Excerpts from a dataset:
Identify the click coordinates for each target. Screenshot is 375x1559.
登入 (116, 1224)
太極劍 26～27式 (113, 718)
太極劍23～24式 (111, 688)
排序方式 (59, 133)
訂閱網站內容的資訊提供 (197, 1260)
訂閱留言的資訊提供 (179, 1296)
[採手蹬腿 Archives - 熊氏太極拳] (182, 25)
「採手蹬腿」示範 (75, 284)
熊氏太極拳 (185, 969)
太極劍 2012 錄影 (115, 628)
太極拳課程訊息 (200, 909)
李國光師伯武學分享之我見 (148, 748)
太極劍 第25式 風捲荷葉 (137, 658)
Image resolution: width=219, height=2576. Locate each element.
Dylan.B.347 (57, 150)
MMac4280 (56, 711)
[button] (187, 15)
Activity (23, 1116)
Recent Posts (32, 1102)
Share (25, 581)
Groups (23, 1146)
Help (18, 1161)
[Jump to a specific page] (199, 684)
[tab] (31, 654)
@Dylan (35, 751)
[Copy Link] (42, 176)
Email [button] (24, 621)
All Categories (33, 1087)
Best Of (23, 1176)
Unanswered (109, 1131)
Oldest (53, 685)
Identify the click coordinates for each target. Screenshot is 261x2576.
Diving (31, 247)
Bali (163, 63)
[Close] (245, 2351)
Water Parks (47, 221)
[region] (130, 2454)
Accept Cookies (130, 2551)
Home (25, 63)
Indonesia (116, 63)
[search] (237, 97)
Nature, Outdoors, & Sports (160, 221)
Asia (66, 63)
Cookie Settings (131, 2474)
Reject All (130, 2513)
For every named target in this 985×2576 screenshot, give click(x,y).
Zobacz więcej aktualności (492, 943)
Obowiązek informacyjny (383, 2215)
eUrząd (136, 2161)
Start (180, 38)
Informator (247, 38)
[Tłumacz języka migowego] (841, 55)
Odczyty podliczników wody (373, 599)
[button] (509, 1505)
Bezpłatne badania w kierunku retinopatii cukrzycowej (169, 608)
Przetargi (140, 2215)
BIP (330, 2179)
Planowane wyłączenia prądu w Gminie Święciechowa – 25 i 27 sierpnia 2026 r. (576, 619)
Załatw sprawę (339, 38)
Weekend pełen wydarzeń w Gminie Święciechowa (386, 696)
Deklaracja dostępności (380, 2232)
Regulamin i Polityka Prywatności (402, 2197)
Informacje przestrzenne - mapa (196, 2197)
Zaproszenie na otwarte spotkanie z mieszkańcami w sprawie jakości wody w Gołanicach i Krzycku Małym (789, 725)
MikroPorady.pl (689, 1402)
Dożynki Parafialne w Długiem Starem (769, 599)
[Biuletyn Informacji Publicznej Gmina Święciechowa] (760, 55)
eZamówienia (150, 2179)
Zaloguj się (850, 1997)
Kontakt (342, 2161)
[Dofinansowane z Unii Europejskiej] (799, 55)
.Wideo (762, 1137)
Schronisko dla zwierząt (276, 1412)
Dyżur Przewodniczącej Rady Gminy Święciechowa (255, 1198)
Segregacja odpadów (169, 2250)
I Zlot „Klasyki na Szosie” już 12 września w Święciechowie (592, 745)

● What you will do:
Pull every line that holds the string "Święciechowa" out of the records.

● Reply:
Planowane wyłączenia prądu w Gminie Święciechowa – 25 i 27 sierpnia 2026 r. (576, 619)
Weekend pełen wydarzeń w Gminie Święciechowa (386, 696)
[Biuletyn Informacji Publicznej Gmina Święciechowa] (760, 55)
Dyżur Przewodniczącej Rady Gminy Święciechowa (255, 1198)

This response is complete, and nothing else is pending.